-------- Testo da leggere

15/03/2024

Lucinda Williams

Palasport San Bernardino, Chiari (Brescia)


Non c’è cosa più bella di una bella canzone. Non c’è amante più fedele, amica più intima, non c’è ritorno più lieto di quello a una bella canzone. Alcuni momenti sembrano fatti per ricordarcelo. Il concerto di Lucinda Williams a Chiari, in un venerdì sera di metà marzo, è stato tra quelli, forse perché a cantare sul palco era un’artista animata da questa stessa convinzione. Una canzone può essere tutto, una canzone è tutto.
Oggi che Lucinda ha settant’anni e vive coi postumi di un ictus che l’ha resa claudicante, meno libera nei movimenti, continua a girare il mondo offrendo le sue storie al pubblico che viene ai suoi concerti, un pubblico educato, maturo, che dai sogni delle canzoni ha costruito affetto e protezione. Eppure non c’è nostalgia, alcun dolce naufragare in queste canzoni, bensì la forza indistruttibile di un’impressione, la nitida chiarezza di un’emozione cristallizzata lì, in quattro minuti di chitarre country. Lucinda Williams avrà alle spalle migliaia di concerti, eppure ogni volta sembra la prima, per la cura con cui introduce i brani, li spiega, con cui accompagna il suo pubblico nel viaggio della sua vita.

----------------
-------- Informazioni mostrate

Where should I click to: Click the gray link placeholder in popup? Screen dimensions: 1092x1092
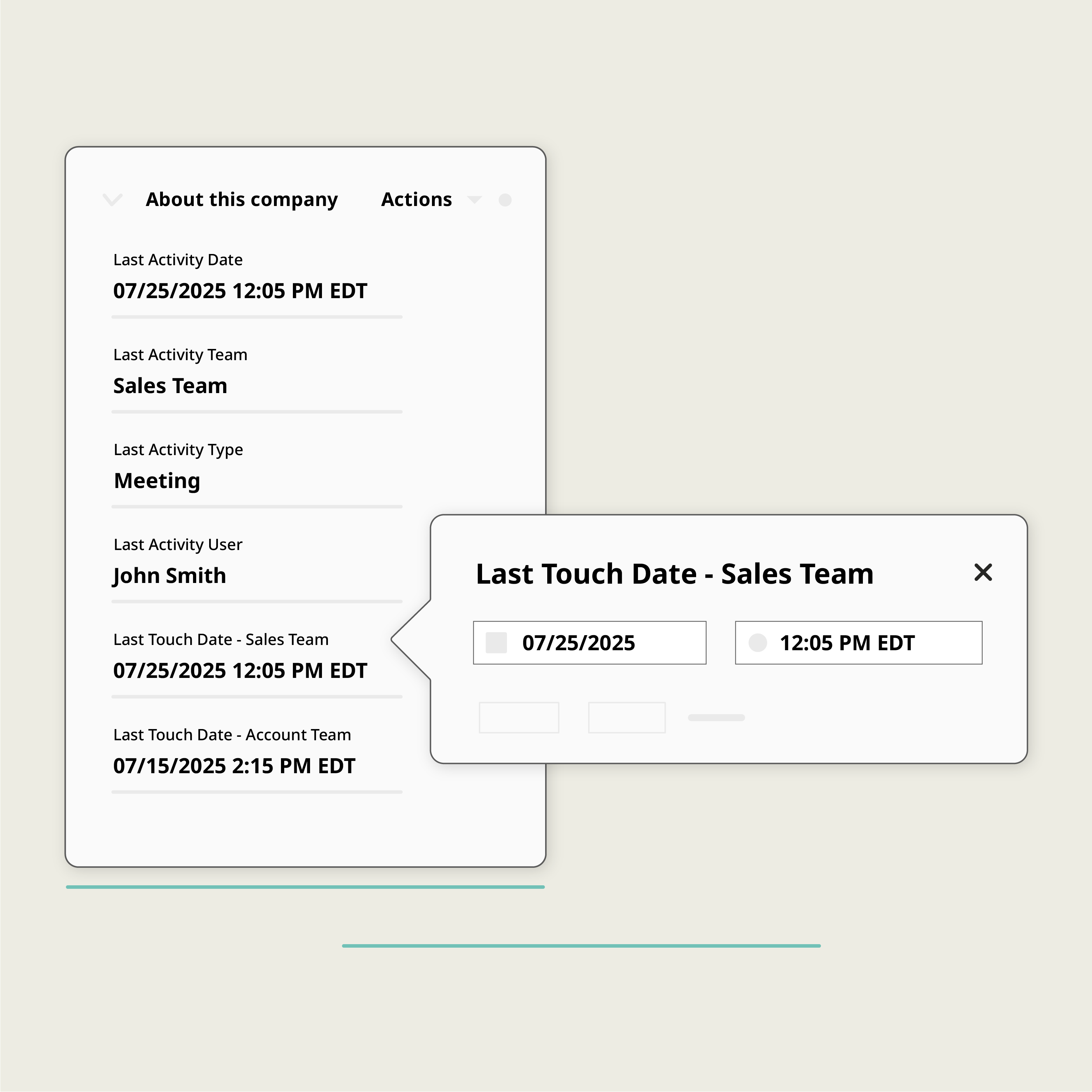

----------------

_Obiettivo 1_
Ricopia fedelmente dalla recensione del concerto tutto ciò che va da "Non c’è cosa" giù fino a "canzone è tutto.".
_Obiettivo 2_
Quanti anni ha oggi Lucinda Williams secondo la recensione del concerto?

_Risposta scritta 1_
Non c’è cosa più bella di una bella canzone. Non c’è amante più fedele, amica più intima, non c’è ritorno più lieto di quello a una bella canzone. Alcuni momenti sembrano fatti per ricordarcelo. Il concerto di Lucinda Williams a Chiari, in un venerdì sera di metà marzo, è stato tra quelli, forse perché a cantare sul palco era un’artista animata da questa stessa convinzione. Una canzone può essere tutto, una canzone è tutto.

_Risposta scritta 2_
Lucinda Williams ha settant'anni.